Go through the entries below and count the lines where "computer" occurs. Give nothing but that number.

[Dataset entries]
┌────────
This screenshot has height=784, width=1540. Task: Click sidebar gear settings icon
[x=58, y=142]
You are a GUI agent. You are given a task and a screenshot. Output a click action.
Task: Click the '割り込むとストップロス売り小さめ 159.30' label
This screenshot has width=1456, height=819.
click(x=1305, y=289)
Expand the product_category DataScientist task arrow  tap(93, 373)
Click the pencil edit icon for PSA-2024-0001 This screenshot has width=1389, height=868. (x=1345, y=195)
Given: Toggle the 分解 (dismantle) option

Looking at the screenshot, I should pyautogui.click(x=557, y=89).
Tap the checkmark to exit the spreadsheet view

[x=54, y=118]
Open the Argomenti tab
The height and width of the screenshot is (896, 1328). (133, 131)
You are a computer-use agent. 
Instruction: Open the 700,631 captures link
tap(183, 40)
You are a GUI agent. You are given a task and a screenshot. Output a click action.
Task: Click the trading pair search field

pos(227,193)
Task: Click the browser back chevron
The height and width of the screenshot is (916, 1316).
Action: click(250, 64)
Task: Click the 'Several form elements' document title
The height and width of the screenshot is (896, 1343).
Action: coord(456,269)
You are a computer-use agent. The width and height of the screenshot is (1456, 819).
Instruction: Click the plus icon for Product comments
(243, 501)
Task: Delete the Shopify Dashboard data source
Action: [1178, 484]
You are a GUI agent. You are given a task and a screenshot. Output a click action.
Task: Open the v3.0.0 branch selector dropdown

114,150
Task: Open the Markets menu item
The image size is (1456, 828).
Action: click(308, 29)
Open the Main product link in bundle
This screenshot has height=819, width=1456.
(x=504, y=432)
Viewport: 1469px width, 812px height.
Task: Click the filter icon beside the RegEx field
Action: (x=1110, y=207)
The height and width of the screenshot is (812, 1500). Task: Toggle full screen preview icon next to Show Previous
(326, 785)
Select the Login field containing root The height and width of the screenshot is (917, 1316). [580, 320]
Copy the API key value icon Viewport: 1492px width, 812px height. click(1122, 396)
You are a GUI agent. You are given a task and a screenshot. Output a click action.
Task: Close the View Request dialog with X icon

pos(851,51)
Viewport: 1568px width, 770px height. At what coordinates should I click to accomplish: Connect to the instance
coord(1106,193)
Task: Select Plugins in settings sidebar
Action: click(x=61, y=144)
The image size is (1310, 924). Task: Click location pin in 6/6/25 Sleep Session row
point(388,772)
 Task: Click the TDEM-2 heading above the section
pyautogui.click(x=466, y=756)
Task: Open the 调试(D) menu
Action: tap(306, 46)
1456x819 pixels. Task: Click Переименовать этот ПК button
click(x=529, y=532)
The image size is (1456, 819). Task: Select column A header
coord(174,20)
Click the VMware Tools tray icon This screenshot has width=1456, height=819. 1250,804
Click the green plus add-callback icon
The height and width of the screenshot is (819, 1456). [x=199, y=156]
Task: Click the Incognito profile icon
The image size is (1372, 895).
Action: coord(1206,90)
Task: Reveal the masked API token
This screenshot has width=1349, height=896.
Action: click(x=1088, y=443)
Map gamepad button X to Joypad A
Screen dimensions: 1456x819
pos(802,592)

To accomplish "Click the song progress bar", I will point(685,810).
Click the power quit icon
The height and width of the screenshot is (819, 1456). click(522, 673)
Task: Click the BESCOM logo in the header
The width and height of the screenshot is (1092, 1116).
└────────
Problem solution =
2